• _Request_
Return each line of the records below that contains the string "This", copying the line in full. Case counts, so only lines with that exact capitalization qualify.

• _Supplied records_
● ● ● ●
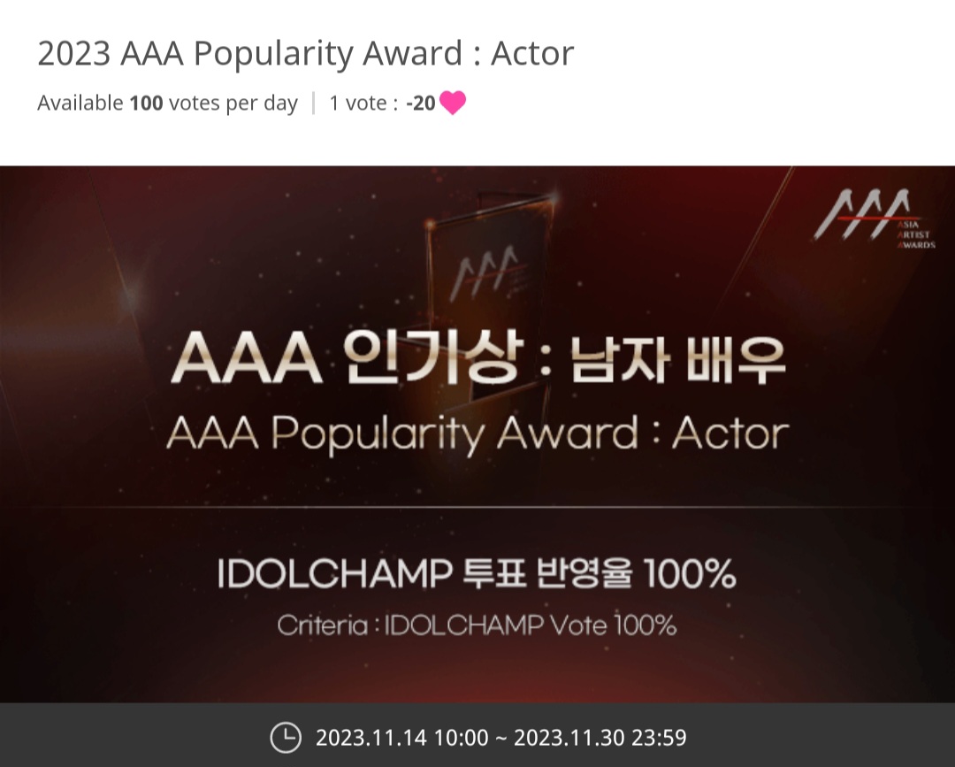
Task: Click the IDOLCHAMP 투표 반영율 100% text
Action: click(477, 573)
● ● ● ●
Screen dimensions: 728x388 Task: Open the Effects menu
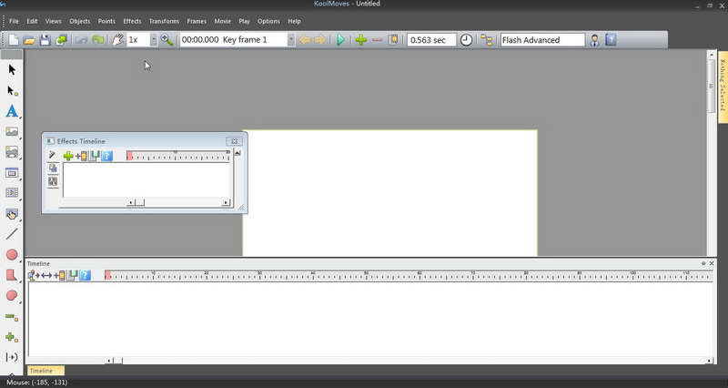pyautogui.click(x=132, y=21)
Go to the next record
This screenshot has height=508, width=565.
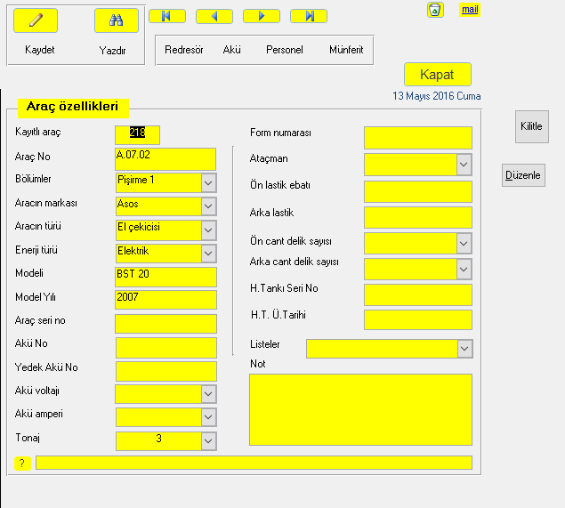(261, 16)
● ● ● ●
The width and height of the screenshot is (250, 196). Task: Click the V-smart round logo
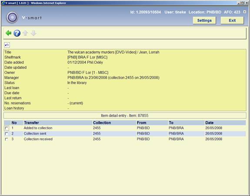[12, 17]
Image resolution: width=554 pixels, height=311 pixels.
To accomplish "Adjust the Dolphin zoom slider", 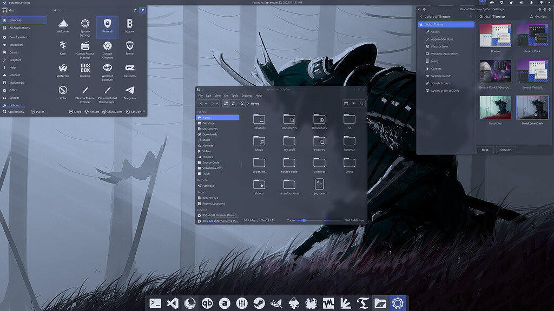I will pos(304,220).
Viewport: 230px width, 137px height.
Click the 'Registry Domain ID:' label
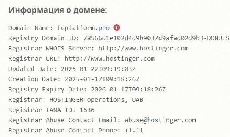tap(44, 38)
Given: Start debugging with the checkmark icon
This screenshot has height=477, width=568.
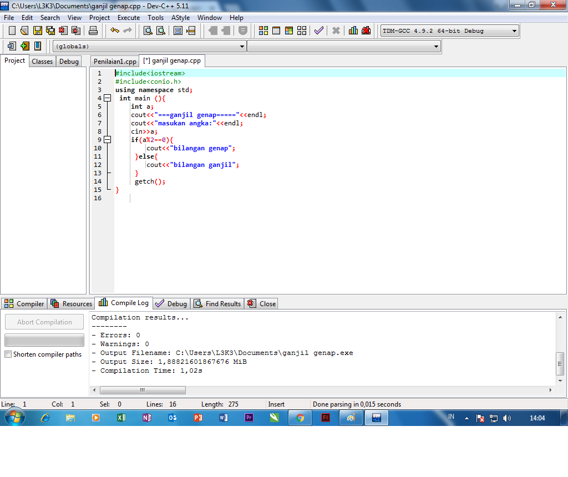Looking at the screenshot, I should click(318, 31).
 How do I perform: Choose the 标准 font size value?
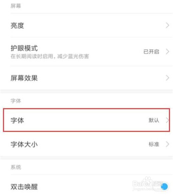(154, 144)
● ● ● ●
• _Problem solution_
This screenshot has height=508, width=565.
This screenshot has height=477, width=568.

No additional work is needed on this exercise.